WHAT YOU SHOULD DO: For each line of the listing below that contains the string "agent", copy the line.

RECORDS SHOWN:
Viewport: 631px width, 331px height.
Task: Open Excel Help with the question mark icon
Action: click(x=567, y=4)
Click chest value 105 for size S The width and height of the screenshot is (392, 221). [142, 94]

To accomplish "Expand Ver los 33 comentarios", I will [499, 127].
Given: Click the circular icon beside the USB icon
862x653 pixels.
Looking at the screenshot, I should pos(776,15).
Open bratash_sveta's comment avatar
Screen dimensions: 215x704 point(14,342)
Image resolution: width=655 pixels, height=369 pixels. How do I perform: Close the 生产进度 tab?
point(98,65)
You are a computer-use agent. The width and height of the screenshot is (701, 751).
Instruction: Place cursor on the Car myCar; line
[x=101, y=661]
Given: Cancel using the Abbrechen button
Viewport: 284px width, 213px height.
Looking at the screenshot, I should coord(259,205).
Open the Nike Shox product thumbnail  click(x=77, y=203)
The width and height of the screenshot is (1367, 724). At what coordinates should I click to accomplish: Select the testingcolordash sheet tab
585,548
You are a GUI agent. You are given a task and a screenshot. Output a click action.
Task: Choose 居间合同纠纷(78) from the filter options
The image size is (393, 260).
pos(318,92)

---

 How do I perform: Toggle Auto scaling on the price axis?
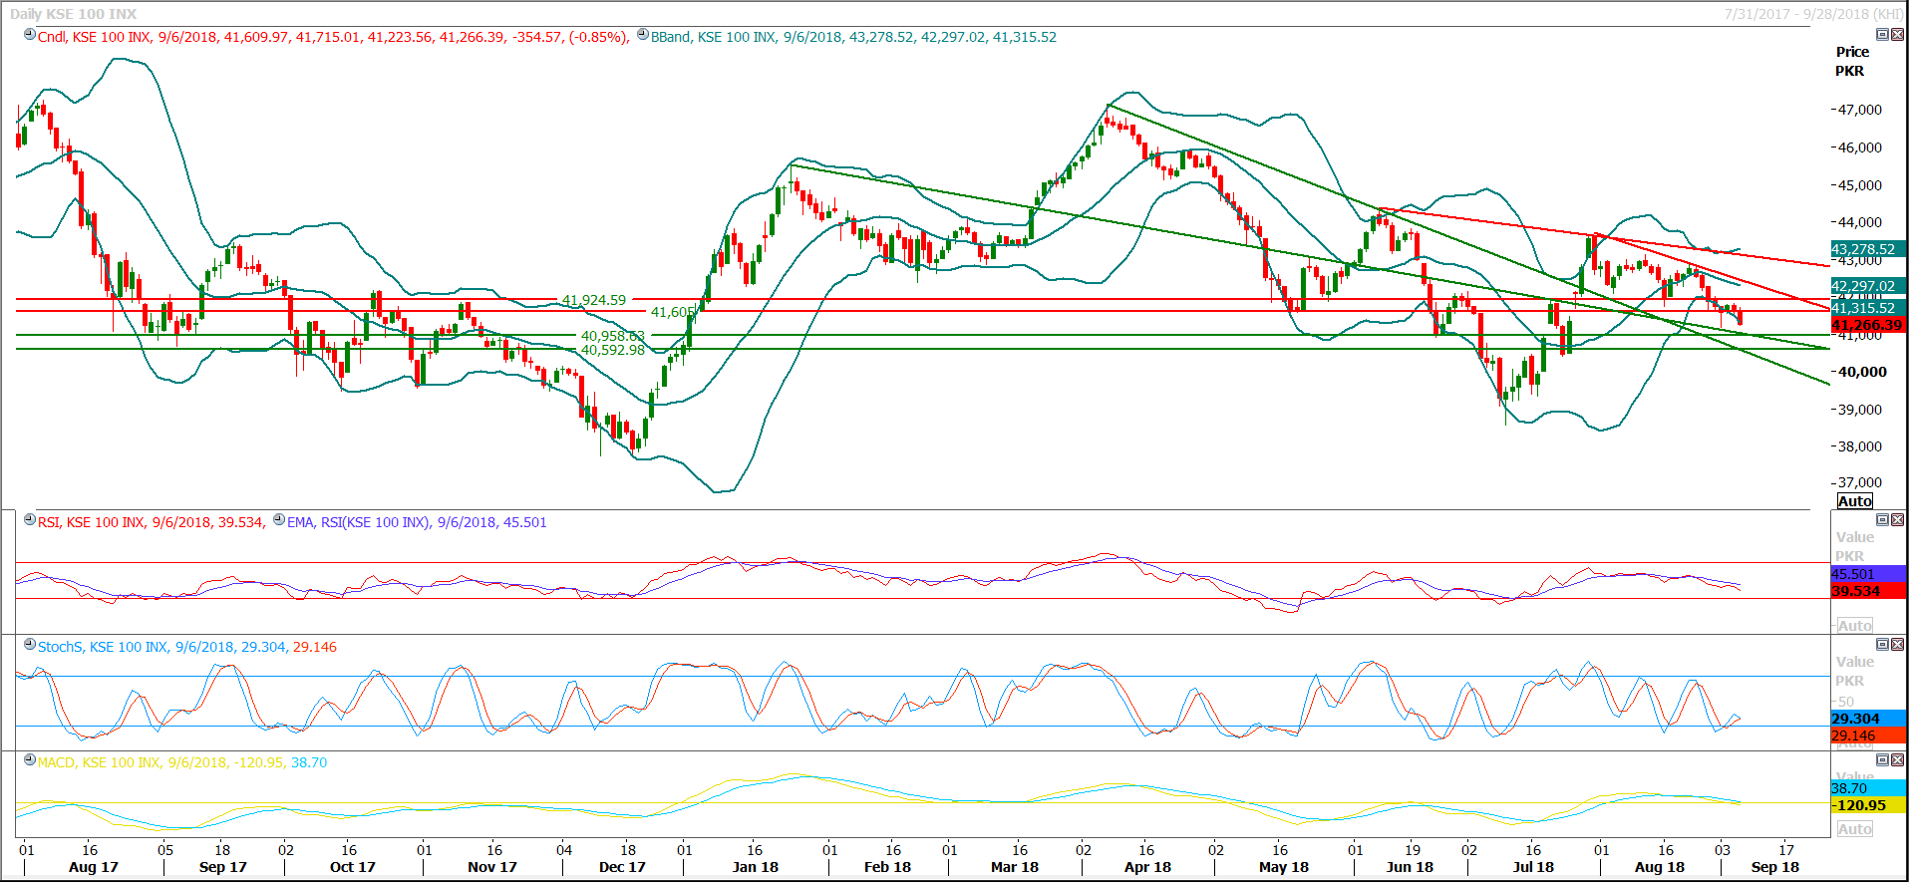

YOUR SOLUTION:
You are a computer-use agent. The width and height of the screenshot is (701, 751).
You are a GUI agent. You are given a task and a screenshot. Output a click action.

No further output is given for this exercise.